Randall, an African American, had argued that her book, which depicts 19th century Southern plantation life from the viewpoint of an African American--in this case, a fictional former slave who’s a half-sister to Scarlett O’Hara--is a parody, not a sequel. An appeal is pending.

In an interview in Paris Match in April, Ceresa said he would accept “the critics of the temple guardians, but I would at least like them to read my book before throwing it in the bin.” His book, for which he received a $50,000 advance, is getting a $200,000-promotion blitz from the French publisher, Plon.

As for his plot line, Ceresa, known for his action novels, told the newspaper Le Figaro that it was perfectly plausible that “someone could have fished [Javert] out and revived him.”

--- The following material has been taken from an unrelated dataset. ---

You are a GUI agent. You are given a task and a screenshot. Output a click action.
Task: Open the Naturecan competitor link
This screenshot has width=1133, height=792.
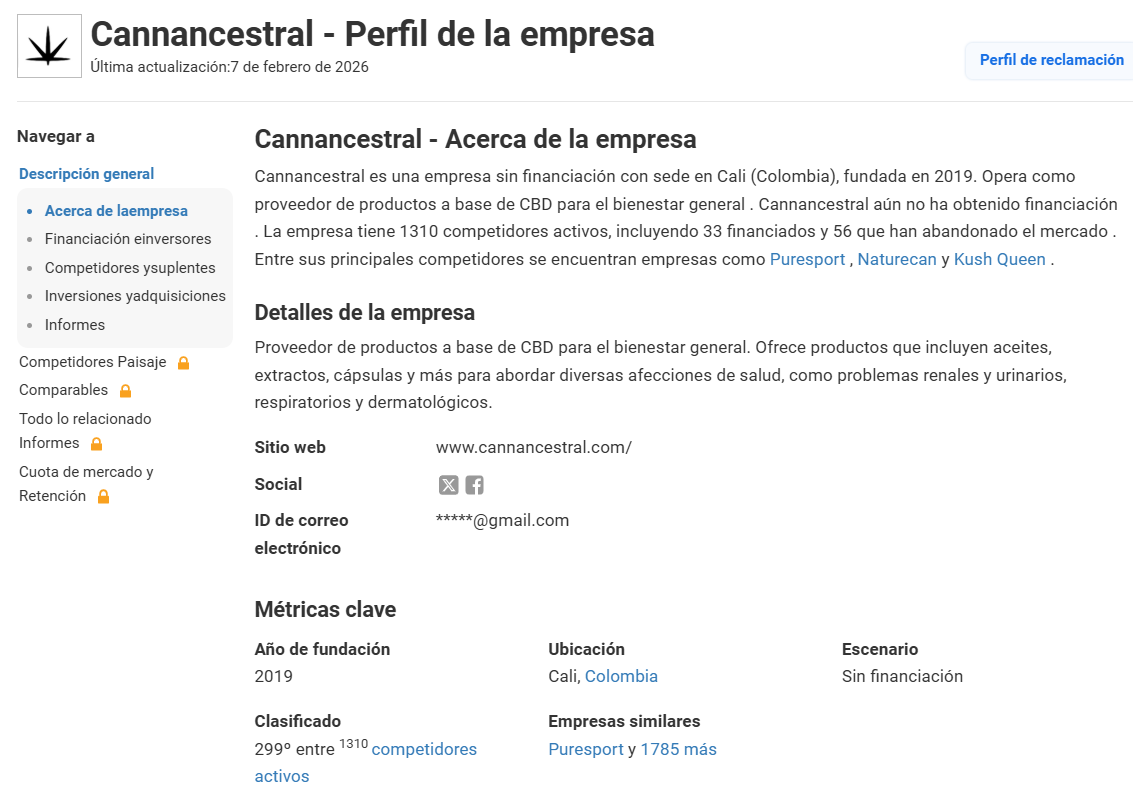(897, 259)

A spokeswoman for Vivendi Universal in New York, the parent company whose publishing division includes Plon, said she did not know if there are plans to publish Ceresa’s book in English. The book debuted with an initial printing of 70,000, and Plon plans to publish a second installment of Ceresa’s sequel, “Marius or the Fugitive,” in the fall.

Plon chairman Olivier Orban, according to Reuters, called the brouhaha “absolutely preposterous” in that “Les Miserables” has already been the basis for a blockbuster musical, and another Hugo classic, “The Hunchback of Notre Dame,” was made into a Disney animated film.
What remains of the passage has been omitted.